The talk around Garrett Atkins now is clearly just that the Rockies need to get his hitting stats up to the point where he has some trade value again. If I were the Rockies, I'd have him play every time a lefty faced the team - half the time at first spelling Helton, half the time at third spelling Stewart. But I'd never have him start against a righty again.
It just goes to show what you can accomplish when you're a total psychotic.
That's a fair statement, but I would just as soon not see much more of Jess Todd and Todd Wellemeyer pitching for the Cardinals.

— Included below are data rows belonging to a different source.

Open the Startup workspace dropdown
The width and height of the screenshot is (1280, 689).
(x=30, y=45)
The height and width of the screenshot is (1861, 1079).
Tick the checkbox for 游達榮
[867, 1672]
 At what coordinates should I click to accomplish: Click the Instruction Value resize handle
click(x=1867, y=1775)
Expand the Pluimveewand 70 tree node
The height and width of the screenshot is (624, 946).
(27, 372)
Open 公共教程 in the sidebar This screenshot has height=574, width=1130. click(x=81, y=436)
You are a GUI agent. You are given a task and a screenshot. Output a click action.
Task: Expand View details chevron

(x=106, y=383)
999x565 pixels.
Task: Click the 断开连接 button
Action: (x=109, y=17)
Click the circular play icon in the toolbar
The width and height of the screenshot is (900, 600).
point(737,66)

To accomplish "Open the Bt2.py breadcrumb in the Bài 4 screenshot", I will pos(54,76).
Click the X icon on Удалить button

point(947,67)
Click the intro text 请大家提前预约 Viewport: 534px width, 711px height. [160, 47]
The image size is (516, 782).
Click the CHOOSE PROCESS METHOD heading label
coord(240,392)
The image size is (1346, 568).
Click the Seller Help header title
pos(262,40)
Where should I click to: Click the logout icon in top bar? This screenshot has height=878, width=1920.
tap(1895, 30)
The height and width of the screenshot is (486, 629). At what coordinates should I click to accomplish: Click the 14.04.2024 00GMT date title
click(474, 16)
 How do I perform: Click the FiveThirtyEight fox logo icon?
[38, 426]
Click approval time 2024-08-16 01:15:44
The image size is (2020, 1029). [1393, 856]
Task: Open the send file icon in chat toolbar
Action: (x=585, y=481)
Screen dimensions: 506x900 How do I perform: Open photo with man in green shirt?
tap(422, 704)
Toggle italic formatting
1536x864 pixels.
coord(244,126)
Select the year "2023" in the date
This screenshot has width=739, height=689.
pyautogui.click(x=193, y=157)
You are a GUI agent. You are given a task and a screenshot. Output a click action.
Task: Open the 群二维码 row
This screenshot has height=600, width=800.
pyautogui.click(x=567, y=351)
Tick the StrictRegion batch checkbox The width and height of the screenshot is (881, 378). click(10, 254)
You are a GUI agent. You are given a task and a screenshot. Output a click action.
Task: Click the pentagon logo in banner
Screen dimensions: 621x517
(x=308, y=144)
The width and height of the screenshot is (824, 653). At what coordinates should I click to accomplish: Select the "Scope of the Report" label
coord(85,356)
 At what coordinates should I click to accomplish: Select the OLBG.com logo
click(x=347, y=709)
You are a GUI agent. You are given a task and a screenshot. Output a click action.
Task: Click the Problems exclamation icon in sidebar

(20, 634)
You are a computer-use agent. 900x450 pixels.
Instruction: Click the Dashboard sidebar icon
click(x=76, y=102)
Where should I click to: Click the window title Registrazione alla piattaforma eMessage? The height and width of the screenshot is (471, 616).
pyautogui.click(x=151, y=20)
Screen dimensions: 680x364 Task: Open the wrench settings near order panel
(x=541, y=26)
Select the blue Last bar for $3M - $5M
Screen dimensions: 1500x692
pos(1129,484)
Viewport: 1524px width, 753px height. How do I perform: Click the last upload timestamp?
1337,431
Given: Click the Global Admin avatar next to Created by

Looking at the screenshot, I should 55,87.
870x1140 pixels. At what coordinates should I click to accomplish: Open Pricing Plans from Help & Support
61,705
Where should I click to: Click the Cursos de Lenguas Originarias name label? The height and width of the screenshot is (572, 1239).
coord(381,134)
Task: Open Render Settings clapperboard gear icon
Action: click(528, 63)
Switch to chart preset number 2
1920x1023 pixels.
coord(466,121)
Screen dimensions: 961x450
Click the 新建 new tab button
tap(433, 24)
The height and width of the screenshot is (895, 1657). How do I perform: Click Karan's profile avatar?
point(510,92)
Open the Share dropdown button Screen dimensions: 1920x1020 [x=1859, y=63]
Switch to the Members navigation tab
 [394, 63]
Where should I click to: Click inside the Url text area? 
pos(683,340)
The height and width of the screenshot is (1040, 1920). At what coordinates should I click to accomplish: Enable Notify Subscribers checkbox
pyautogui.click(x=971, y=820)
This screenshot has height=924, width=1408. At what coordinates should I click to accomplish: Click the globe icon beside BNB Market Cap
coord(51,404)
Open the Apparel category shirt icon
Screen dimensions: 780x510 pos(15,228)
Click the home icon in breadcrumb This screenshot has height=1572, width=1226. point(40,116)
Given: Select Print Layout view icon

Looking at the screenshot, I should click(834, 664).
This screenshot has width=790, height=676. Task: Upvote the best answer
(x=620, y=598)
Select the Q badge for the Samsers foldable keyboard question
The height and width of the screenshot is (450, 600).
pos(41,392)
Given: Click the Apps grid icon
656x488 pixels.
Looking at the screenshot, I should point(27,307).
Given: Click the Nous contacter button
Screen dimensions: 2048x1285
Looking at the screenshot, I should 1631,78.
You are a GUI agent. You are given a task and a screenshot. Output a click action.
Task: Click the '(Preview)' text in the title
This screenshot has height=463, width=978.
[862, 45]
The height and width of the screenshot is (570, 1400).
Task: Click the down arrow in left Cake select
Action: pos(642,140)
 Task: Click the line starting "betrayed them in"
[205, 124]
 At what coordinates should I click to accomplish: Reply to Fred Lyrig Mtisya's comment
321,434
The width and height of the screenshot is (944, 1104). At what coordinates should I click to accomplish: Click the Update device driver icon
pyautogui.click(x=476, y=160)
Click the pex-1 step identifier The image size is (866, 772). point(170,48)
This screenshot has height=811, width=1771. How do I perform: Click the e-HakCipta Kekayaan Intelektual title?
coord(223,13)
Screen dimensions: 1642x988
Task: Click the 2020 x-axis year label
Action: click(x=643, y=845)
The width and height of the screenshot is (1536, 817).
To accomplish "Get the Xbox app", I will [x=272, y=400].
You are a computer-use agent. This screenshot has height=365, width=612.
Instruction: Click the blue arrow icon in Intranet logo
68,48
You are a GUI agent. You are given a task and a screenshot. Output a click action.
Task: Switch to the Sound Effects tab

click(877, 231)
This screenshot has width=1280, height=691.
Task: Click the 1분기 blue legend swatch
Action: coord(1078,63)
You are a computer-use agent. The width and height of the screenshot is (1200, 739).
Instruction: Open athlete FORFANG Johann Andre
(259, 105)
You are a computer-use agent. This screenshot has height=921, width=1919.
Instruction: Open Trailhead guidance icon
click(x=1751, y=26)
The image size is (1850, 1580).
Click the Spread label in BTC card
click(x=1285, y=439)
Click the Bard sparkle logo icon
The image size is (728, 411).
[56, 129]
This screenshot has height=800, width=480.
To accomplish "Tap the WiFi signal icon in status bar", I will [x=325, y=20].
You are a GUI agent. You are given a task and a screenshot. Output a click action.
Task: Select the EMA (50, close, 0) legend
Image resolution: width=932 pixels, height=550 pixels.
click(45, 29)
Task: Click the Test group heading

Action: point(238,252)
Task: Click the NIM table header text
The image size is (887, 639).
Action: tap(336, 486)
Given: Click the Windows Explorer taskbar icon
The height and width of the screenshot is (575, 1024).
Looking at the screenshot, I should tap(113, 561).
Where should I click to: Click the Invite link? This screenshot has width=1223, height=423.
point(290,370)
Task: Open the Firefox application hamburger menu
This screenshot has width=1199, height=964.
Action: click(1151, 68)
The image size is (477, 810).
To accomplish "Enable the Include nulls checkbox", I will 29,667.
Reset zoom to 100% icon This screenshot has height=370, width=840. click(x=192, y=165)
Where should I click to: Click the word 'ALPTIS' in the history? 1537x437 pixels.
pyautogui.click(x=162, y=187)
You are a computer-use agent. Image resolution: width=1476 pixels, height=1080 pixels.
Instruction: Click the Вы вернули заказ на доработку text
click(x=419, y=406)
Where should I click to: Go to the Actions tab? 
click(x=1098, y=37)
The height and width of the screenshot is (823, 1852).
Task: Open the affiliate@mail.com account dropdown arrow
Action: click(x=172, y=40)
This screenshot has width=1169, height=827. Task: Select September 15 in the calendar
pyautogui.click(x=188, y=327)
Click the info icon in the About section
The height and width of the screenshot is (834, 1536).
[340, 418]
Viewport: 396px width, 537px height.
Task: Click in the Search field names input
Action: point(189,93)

A lot of Rockies fans say stuff like this. Tulo hit last year after he came back from his injury. Iannetta regressed for April. Somehow guys like Holliday, Hawpe, Atkins, Spilborghs, Smith, Francis, Fuentes and Cook managed to develop under Hurdle.
I don't have a problem with the firing, but it seemed to me the reason for it is that organizations can't sit around all year and watch the team lose, and the manager is usually the first to go. He wasn't a good tactician--the move Dan points to in #31 seemed to be his specialty. But I don't think Hurdle forget how to deal with young players all of a sudden*. Small sample size and all that, but Tulo has a .435 OPS under Tracy. Hurdle didn't shoot the albatross though perhaps he was the cursed one anyway.
As for Stewart--well, he's still getting jerked around, playing 2nd some days (including behind Aaron Cook), 3rd others. Including today's plan, in 10 games under Tracy, he'll have 6 starts: one at 3rd, one in LF, and 4 at 2nd. He is now starting because his sudden hot streak is forcing Tracy's hand.
[*Edit: there's probably as much evidence that they miss the old hitting coach plus Quirk (bench coach) and Gallego as there is that Hurdle forgot how to handle young players.]
Wow, another Mackanin fan. We should form a club. Do you think we could get signed pictures?
Tulwitzki got hit on the hand by a pitch on May 13, when he was hitting .240/.344/.462. That's mildly disappointing, but with his defense, it still makes him a very valuable player.
But since that HBP, even though Tulo refused to come out of the lineup, he went .175/.243/.238 in 17 games. Finally, earlier in this week, he admitted his hand was hurting too bad for him to be in the lineup, and he sat out a few days.
There's a definite downside to being a "gamer."
Hey, thanks for the head's-up, guys.
With their eleventh win in a row today, the Rockies are now just five games back of the Dodgers in the all-important Pythagorean standings.